_Data supplied_
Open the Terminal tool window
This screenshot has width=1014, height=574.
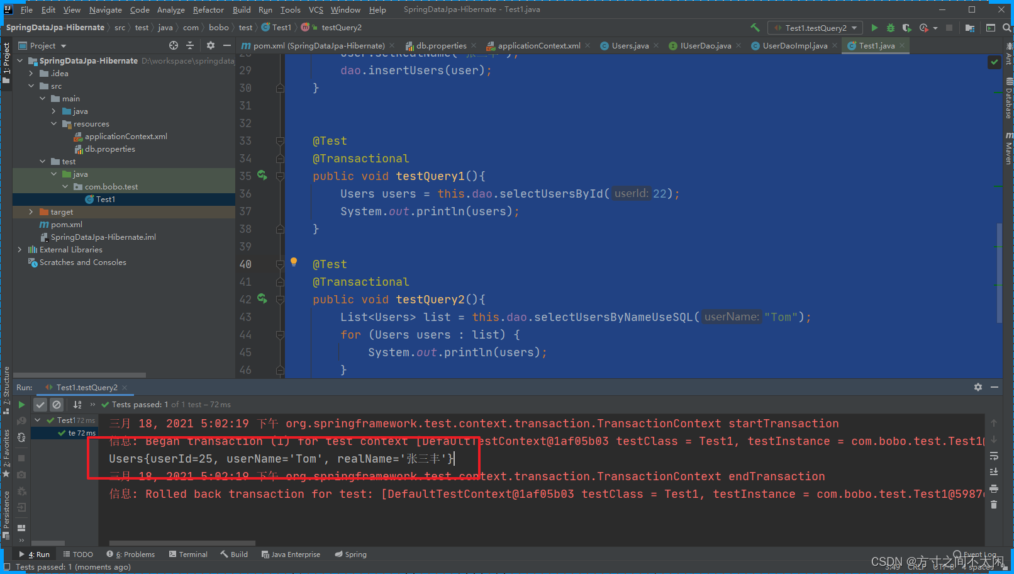(188, 554)
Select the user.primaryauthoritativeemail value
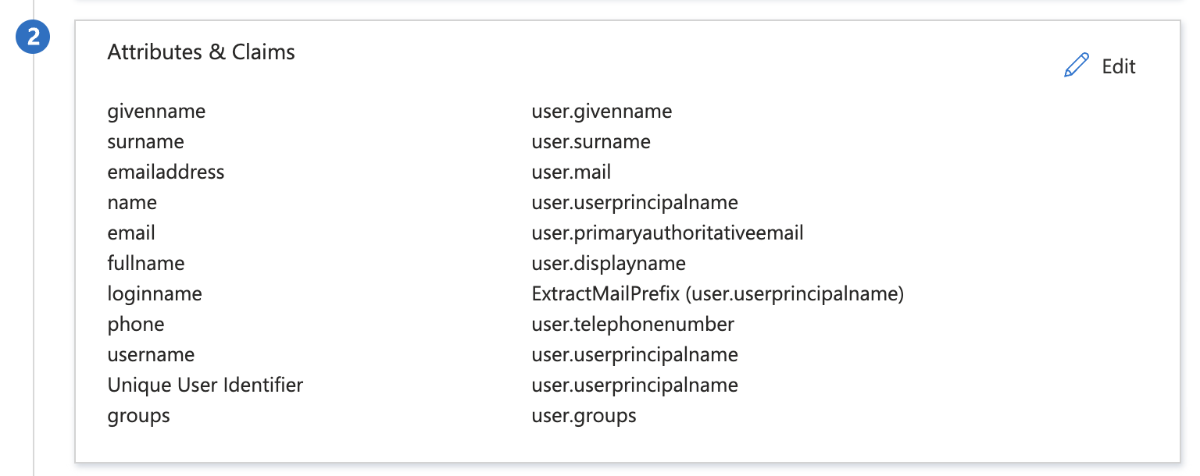 667,233
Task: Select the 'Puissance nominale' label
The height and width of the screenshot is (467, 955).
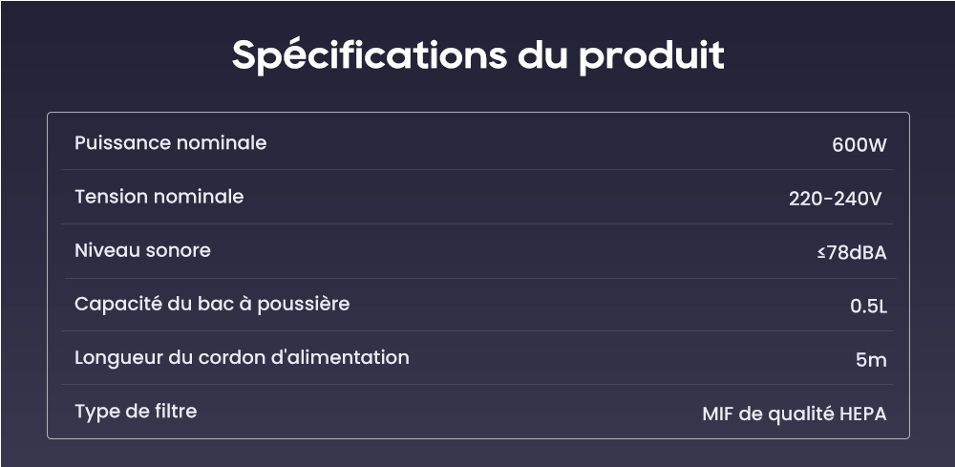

_Task requirements_
Can you list every line of the entries above as a numbered list, without the pictures and without blank lines?

_Problem solution_
1. Open the Terminal tool window
2. This screenshot has width=1014, height=574.
3. (188, 554)
4. Select the user.primaryauthoritativeemail value
5.  667,233
6. Task: Select the 'Puissance nominale' label
7. The height and width of the screenshot is (467, 955).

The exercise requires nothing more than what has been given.